### GIVEN DATA
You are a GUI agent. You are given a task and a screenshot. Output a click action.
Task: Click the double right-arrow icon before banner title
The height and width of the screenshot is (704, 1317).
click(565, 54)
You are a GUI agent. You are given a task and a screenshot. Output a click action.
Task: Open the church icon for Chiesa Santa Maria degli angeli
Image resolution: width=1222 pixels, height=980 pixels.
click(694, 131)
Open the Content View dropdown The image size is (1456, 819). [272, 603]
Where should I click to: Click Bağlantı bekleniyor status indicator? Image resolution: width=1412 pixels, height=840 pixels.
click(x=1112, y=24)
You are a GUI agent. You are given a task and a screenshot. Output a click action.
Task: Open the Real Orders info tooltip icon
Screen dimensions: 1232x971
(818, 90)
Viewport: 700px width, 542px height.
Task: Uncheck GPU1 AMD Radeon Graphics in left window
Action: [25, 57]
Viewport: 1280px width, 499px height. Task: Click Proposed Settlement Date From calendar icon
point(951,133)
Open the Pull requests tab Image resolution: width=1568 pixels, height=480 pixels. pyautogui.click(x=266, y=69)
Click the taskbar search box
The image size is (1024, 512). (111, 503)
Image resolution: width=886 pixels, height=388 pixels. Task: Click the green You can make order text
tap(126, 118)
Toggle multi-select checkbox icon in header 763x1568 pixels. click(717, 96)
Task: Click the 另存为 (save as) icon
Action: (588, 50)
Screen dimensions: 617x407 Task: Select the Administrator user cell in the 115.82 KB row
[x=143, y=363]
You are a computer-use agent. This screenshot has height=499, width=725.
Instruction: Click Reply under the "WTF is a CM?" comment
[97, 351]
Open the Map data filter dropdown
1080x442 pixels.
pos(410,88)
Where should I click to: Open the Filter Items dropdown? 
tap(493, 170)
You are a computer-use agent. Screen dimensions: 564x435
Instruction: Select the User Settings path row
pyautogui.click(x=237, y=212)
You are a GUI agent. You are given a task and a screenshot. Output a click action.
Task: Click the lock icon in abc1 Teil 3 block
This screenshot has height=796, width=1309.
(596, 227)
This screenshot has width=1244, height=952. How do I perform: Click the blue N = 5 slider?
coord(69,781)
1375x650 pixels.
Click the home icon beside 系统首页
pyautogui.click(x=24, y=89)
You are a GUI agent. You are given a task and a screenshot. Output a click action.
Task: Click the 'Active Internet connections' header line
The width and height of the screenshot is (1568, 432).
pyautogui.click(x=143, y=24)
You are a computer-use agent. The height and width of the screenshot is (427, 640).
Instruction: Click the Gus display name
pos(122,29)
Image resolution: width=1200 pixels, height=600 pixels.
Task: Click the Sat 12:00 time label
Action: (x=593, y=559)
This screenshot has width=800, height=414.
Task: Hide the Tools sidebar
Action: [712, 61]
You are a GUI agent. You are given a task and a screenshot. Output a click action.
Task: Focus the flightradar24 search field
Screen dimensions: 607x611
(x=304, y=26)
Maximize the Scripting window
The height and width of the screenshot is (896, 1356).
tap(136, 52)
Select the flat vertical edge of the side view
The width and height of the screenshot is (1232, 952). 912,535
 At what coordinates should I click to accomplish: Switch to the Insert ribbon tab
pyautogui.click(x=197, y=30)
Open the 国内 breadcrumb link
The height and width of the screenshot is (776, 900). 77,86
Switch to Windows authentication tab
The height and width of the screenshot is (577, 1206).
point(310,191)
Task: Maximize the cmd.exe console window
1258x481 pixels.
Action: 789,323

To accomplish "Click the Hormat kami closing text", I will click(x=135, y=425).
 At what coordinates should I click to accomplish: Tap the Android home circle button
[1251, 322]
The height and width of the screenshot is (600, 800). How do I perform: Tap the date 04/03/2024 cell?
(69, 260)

### OBJECTIVE
Retype everything from the line that contains "The height and width of the screenshot is (600, 800)." down to the end of the lines, both ends included.

### SOLUTION FOR THIS PROBLEM
The height and width of the screenshot is (600, 800). How do I perform: Tap the date 04/03/2024 cell?
(69, 260)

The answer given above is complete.